The end-to-end argument with respect to communications systems can be summarized as follows: most functions can only be “completely and correctly” implemented with the knowledge of the end-point applications, so providing such functions at the lower layers below the application is not sufficient. Such functions will usually have to be re-implemented in some form at the application level, resulting in redundancy and potentially decreased performance. The authors provide several example functions in communication networks to which the end-to-end argument can be applied, including end-to-end reliability, delivery acknowledgment, secure data transmission, duplicate message suppression, and FIFO message delivery. They also provide both current and historical instances in which the end-to-end argument has been used outside of communication networks, including in transaction management, in support of RISC computer architecture and in OS “kernalization” projects.

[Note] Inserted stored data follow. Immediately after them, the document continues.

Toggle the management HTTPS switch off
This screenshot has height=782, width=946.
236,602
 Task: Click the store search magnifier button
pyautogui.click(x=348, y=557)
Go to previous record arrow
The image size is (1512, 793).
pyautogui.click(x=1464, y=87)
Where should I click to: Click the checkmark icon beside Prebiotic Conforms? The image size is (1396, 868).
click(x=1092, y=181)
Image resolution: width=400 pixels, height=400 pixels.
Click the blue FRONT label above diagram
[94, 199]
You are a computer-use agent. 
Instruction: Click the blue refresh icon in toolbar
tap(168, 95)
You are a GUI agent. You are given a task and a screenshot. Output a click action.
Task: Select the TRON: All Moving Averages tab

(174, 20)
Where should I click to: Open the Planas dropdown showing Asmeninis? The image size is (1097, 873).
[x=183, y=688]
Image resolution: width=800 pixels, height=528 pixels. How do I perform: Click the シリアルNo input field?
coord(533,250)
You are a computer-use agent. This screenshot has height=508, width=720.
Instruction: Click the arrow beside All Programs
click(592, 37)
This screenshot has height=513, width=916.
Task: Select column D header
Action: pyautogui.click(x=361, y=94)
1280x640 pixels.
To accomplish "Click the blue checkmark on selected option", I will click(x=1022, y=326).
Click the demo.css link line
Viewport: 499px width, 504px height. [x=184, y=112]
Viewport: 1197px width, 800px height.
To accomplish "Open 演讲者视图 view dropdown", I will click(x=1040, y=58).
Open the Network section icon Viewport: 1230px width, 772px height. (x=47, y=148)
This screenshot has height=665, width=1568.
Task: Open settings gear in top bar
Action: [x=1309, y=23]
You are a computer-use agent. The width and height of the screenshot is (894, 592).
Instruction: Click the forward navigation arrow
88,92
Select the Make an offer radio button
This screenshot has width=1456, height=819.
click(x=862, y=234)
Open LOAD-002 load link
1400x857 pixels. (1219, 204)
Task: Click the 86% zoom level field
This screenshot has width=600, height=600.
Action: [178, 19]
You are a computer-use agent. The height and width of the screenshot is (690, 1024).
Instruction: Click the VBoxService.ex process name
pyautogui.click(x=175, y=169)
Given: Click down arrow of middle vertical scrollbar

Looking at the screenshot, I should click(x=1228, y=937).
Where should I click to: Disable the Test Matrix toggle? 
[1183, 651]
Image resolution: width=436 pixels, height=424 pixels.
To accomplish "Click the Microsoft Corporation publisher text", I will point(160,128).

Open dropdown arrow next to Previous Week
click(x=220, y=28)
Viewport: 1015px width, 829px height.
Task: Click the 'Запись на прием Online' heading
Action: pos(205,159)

The authors are careful to point out that the end-to-end argument is not an absolute rule that can be applied in all situations. To illustrate they give the example of a computer communication network that caries voice packets. In the first scenario, these voice packets are being carried between two users on telephones in real-time conversation. If in this case, reliability is implemented at the lower layers via the usual means of retransmissions and acknowledgments, this will likely introduce unacceptable delays into the application, rendering conversation difficult. Instead, the application would do better to accept damaged or missing packets and rely on higher-level mechanisms to achieve the needed reliability, such as one user asking the other to repeat something if it was unintelligible. In this scenario the end-to-end argument clearly applies. In the second scenario, voice packets are being transmitted from the sender to storage for later listening, like in voicemail. In this case, delays are no longer disruptive, and in fact reliability and message correctness gain importance, since the listener can’t ask the speaker to repeat something. Thus, in this case, low-level implementation of reliability would be acceptable, and the end-to-end argument does not necessarily hold.

Critique

The important contribution of this paper is its identification and articulation of a central theme that has guided designers of many varieties of computer systems up to today. An extension of this approach is a layered architecture design, although the end-to-end argument is arguably more general than that. As the authors themselves point out, this principle has provided important guidance and support in not only networks, but also operating systems and hardware design, among others.

One question that came to my mind as I read the paper are: what is the counter-argument to the end-to-end argument? Are there certain functions or situations for which implementation of the function at the low levels, or redundantly at a number of levels, is called for? I haven’t thought of any particular examples yet but I’ve been pondering.